Monday 9 June 2008

Incompetence par excellence


I have a confession. I am somewhat arithmetically challenged. I'm not proud of it but it's a fact. I always hated those school problems where you had to measure the area of a given chunk of land or wall or whatever and then remove corners and things. Which is why I wisely didn't choose a career in surveying or building but stuck to English Literature and writing where you can make up your answers as you go along as long as you argue them convincingly and still get good marks and a big tick if you're lucky.

So . . . you would think, wouldn't you, that a company that specialisies in constructing bespoke conservatories to the highest standards would get their sums right. Right?

Wrong.

Having been provide at great expense (ours, of course) a detailed and accurate plan from the architects and having vsited the site on, not one, but two separate occasions to take measurements, you would think that the man with the tape measure would, prior to calculating the length of the roof would have measured the height of the proposed conservatory from the concrete floor level and not the top of the stone wall. (I think it may have something to do with angles and areas and maybe even trigonometry, but don't quote me.) But no.
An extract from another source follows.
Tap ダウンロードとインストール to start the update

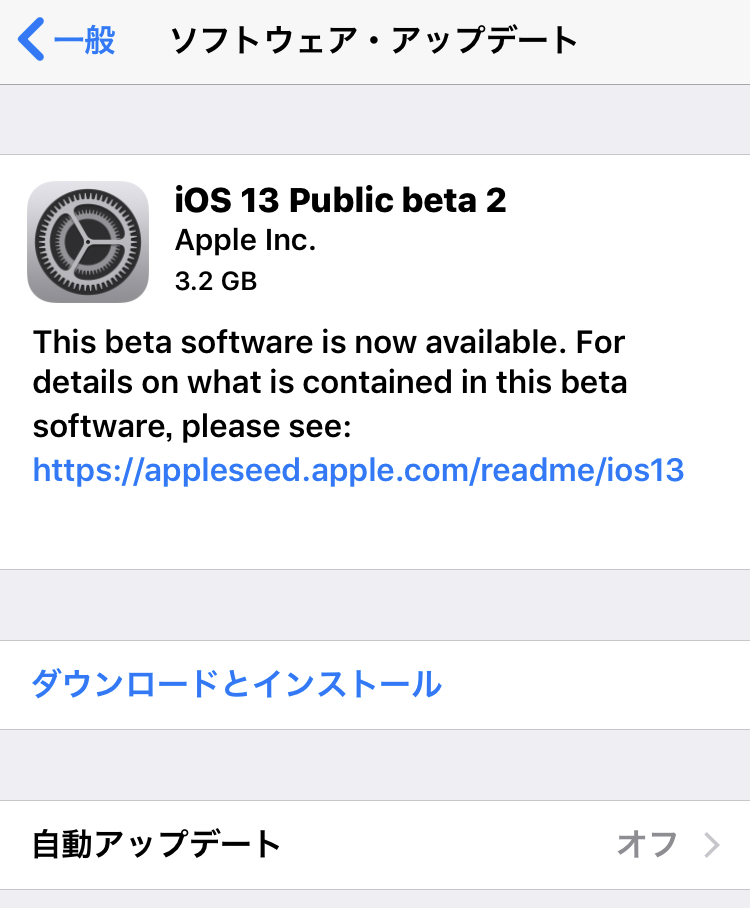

Although the walls that were measured correctly are now in place, there were red faces all round when they came to putting the roof on. To comply with the planning people, we have to have a straightforward sloping roof. This is attached the conservatory wall just below the gutters on the chapel itself down to the horizontal wooden bar above the conservatory windows. Only they didn't. The roof piece wasn't long enough because of the wrong height measurement.

Even I wouldn't have made that mistake. At least, not if I'd paid attention in Mr Moody's lessons.

As a result the conservatory installers have packed up and gone back to their workshop to make a new roof and will not return for another two weeks. We can only pray they measured it correctly this time.

Maybe I should have been a builder after all. It certainly pays better than writing.